Nach einem sensationell guten Steak von mindestens 300 Gramm, spitzenmäßigen Ofenkartoffeln und frischem Salat (was für ein Unterschied im Vergleich zum "Western Cookout Dinner" im 1000Lakes in Torrey!!) beendeten wir diesen Tag auf unserer Group Site im Campground mit Karten spielen und nichtstun und beobachten, wie der Inner Rim in der Dunkelheit versinkt und die äußeren Felsen in der Abendsonne zu glühen anfangen.
Jetzt gehören wir auch zu den "less than 1% of all Grand-Canyon-Visitors make it to the Phantom Ranch" Sealed!

2. Tag
Weckerklingeln um 4:30 Uhr.
Den hätten wir heute Morgen gar nicht benötigt, denn das Aufstehen fiel uns (den Erwachsenen) im Gegensatz zu gestern sehr leicht!
Die Nacht war .....durchwachsen. Das ist ein freundliches Wort für unsere Flüche über die Isomatten, die zwar ultraleicht und daher gut zu tragen gewesen waren, aber viel zu kurz und viel zu dünn. Da half auch kein Schönreden: eine Polsterung unserer alten Knochen war nicht mal im Ansatz spürbar gewesen.
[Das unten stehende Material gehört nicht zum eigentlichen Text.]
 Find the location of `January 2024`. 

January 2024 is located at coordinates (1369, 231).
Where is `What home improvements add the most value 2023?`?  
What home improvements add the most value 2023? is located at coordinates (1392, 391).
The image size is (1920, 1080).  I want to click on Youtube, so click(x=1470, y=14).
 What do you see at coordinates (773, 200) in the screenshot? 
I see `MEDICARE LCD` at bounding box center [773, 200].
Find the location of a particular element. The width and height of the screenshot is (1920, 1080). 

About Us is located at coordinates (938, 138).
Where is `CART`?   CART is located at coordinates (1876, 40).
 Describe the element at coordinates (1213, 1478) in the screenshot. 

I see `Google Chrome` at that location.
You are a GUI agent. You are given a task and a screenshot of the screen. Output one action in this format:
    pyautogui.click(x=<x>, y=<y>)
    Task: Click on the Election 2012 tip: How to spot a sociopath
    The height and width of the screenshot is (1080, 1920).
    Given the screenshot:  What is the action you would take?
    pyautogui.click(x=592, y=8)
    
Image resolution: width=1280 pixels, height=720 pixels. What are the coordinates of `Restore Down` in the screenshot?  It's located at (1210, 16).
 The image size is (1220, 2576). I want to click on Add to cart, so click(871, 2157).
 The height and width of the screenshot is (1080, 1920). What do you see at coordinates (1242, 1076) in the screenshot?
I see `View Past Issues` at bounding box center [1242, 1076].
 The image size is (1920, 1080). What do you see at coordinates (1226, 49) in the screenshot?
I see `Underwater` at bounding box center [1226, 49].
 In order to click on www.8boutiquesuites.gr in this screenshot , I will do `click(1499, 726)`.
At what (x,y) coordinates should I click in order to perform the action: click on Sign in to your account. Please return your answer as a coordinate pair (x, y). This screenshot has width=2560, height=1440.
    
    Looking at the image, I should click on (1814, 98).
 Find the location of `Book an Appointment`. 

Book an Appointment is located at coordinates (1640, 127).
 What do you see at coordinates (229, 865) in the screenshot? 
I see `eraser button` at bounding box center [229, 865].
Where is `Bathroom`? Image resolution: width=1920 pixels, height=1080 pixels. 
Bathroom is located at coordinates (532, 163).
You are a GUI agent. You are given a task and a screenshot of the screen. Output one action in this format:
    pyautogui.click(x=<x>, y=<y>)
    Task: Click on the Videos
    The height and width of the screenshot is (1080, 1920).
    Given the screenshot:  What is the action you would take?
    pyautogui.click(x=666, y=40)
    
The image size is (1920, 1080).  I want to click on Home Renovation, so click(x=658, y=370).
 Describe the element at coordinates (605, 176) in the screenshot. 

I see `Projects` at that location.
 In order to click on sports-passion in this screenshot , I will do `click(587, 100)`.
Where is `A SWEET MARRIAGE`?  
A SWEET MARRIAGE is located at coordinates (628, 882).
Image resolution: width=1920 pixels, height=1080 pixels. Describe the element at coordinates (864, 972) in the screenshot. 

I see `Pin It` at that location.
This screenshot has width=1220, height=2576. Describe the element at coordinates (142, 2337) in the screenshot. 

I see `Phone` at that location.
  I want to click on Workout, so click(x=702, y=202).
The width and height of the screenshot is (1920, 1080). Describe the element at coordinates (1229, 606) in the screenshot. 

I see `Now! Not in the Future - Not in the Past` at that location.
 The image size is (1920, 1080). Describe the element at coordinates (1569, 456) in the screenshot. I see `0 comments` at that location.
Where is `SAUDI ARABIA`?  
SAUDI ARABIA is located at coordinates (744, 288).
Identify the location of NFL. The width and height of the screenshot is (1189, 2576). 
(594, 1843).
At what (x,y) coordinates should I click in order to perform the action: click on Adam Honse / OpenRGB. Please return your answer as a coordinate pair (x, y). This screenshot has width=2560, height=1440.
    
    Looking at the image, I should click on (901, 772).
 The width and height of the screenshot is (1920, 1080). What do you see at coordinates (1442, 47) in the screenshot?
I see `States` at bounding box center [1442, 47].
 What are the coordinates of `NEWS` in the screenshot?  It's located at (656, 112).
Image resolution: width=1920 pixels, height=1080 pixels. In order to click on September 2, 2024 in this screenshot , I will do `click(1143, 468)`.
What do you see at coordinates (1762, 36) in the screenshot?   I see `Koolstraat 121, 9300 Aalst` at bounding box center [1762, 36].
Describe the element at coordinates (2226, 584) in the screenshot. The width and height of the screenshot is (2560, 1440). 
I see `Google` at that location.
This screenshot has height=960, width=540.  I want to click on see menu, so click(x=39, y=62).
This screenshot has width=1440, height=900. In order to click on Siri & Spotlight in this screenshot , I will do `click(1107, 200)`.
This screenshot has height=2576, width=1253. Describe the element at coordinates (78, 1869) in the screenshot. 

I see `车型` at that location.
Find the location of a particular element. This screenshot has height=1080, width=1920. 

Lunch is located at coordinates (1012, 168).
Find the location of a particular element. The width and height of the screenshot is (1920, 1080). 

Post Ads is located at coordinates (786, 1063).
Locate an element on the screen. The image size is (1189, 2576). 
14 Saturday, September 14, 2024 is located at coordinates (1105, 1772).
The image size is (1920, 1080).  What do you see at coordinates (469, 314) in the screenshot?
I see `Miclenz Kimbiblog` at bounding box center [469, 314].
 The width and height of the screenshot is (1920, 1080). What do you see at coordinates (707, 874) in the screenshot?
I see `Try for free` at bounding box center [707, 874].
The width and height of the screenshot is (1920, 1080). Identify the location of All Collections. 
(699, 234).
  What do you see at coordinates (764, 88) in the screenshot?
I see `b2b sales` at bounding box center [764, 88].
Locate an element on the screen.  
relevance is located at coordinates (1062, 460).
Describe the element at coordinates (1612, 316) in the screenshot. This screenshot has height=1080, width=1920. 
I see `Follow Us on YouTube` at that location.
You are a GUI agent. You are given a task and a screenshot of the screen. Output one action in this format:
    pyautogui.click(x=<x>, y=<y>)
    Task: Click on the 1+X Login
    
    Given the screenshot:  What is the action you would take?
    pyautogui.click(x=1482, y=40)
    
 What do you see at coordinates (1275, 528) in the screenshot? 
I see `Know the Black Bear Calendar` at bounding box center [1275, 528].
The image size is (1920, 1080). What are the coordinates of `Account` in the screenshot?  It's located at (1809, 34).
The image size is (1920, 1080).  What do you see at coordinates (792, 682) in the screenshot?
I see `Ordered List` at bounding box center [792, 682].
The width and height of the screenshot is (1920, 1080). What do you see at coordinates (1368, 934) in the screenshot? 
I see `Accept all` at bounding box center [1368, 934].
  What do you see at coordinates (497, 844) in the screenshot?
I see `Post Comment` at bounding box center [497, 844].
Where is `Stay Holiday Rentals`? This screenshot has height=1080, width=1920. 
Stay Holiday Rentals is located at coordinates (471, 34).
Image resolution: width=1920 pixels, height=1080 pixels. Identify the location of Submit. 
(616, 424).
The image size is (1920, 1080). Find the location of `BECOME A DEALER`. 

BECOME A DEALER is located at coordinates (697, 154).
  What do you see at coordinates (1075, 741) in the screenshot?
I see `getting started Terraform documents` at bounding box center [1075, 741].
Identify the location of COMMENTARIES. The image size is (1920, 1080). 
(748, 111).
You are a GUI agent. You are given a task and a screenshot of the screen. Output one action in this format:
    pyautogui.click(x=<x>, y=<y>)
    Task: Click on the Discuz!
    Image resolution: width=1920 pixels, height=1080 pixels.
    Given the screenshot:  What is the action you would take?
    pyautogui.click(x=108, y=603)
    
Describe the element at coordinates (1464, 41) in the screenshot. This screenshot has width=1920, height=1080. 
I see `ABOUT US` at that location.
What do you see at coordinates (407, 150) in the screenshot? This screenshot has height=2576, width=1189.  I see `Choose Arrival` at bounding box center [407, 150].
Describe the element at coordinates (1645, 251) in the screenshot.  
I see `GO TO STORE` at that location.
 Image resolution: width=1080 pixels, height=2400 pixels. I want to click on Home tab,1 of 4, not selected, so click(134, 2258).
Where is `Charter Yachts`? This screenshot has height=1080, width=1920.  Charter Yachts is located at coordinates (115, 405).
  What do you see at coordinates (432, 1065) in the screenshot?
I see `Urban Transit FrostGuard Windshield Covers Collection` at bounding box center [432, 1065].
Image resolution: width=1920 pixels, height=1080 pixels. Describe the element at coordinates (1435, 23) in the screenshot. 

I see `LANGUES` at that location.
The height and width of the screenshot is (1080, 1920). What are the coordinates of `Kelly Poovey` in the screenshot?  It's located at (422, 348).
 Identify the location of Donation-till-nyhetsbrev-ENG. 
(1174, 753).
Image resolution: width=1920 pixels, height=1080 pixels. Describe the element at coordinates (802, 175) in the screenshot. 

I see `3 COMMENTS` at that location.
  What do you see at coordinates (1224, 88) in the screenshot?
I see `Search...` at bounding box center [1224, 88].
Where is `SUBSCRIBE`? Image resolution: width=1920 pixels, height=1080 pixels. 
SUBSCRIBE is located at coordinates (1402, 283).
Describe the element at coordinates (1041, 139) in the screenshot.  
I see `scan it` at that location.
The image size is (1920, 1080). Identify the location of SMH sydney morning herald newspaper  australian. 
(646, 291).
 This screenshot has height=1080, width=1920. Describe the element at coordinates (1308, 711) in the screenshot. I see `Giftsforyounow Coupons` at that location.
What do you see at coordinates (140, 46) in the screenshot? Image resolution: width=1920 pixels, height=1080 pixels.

Dazu gab es in der Nacht nicht das winzigste Lüftchen - wir haben bei ca. 30 Grad in unseren Zelten geschmort, trotz geöffnetem Eingang. Auch das nächtliche Herausziehen aus dem überdachten Shelter (den gibt es auf der Group Site), wo wir die Zelte zuerst gestellt hatten, half nicht.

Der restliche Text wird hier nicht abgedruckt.